Matthias Cremon, PhD., Member of Technical Staff | April 13, 2022
Stencil algorithms are at the core of many High-Performance Computing (HPC) applications. They are used to solve several Partial Differential Equations (PDEs), including fluid mechanics, weather forecast or seismic imaging.
One of the main characteristics of stencil algorithms, especially the high order schemes presented later in this post, is that the computation accesses all of the values stored in memory but only uses them in very few arithmetic operations. In other words, each operation requires accessing a lot of input data, and does not spend significant time computing the result. Additionally, stencil algorithms access input data in a nearest-neighbor pattern which doesn’t readily translate to reads from large contiguous chunks of memory from DRAM.
Those problems are known to be poorly suited to hierarchical memory architectures. Such platforms include central processing units (CPUs), graphics processing units (GPUs), and by extension, clusters of those. Those architectures are perfectly suited for computation-heavy workloads, such as dense linear algebra or graphics rendering, where a relatively large number of floating-point operations is performed for each element of data read.
Stencil algorithms, on the other hand, tend to be less computation intensive and are often memory-bound on traditional architectures: the maximum performance is limited by the speed at which data can be transferred and accessed from memory. A few consequences of being memory-bound are:
- Increasing the clock speed of the processing unit will not yield any improvement.
- Scaling issues arise when attempting to solve the problem by adding more computing power (see next paragraph).
The efficiency of data transfers between processing units is the most important factor regarding the performance of memory-bound applications. Increasing the computational power is routinely done by coupling multiple devices together, linked by an interconnect. Transferring data from device-to-device introduces a slowdown for data transfer, as the interconnect is slower than the bandwidth of the fabric.
However, there is another solution: embrace the data-transfer requirements, and write the algorithm in a way that can take full advantage of the bandwidth of Cerebras’ hardware.

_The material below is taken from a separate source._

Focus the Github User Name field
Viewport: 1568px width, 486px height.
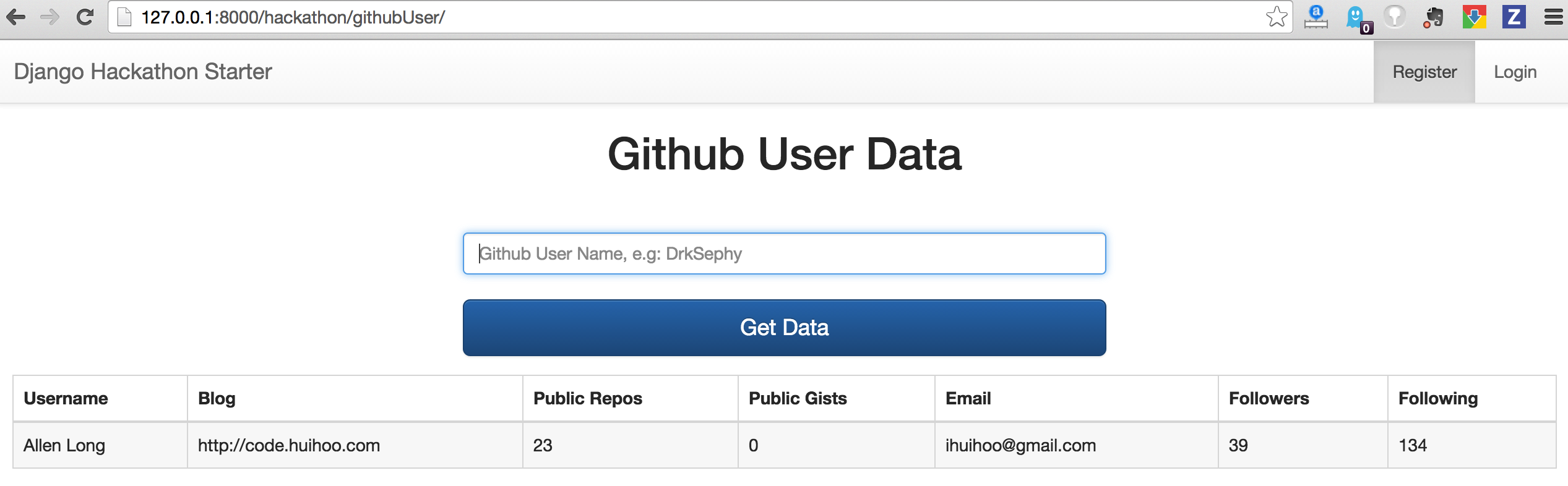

The work done by Mathias Jacquelin from our Kernel team, in collaboration with TotalEnergies’ Mauricio Araya-Polo and Jie Meng, recently shared on arXiv, presents a novel way to implement a stencil algorithm on the Cerebras CS-2 System, which is powered by our Wafer-Scale Engine (WSE), packing 850,000 cores onto a single piece of silicon. The algorithm was written in the Cerebras Software Language (CSL), which is part of the Cerebras Software Development Kit. The extremely large memory bandwidth – a total of 20 petabytes/second – of the WSE, paired with highly efficient neighbor-to-neighbor communication and a clever implementation of the algorithm, combine to produce impressive results.
The test problem is a published benchmark case (Minimod) designed by TotalEnergies to evaluate the performance of new hardware solutions. The subject of this work is to solve the acoustic isotropic kernel in a constant density domain. The equation is discretized into a finite difference (FD) and solved using a 25-point stencil. That means that every point in the discretized space communicates with its four neighbors in every dimension.
The Wafer-Scale Engine (WSE) powering the CS-2 can be seen, for the purposes of this post, as an on-wafer, fully distributed memory machine. The approach relies on a tailored-designed localized broadcast patterns that can concurrently send, receive, and compute data, all at the hardware level. Moving data around between neighboring Processing Elements (PEs) can then be done extremely efficiently. The 3D domain is mapped onto the 2D PE map by simply collapsing the 3rd dimension.
The comparisons described in the paper are done at the accelerator level (i.e., one CS-2 or one A100), ignoring any communication with the host. The A100s in TotalEnergies cluster have 40GB of on-device RAM. The first test is a weak scaling study (Weak scaling is defined as the relationship between the solution time and the number of processors for a fixed problem size, expressed per processor): the number of processing elements is increased as the problem size is increased. The test problem runs for 1,000 time steps.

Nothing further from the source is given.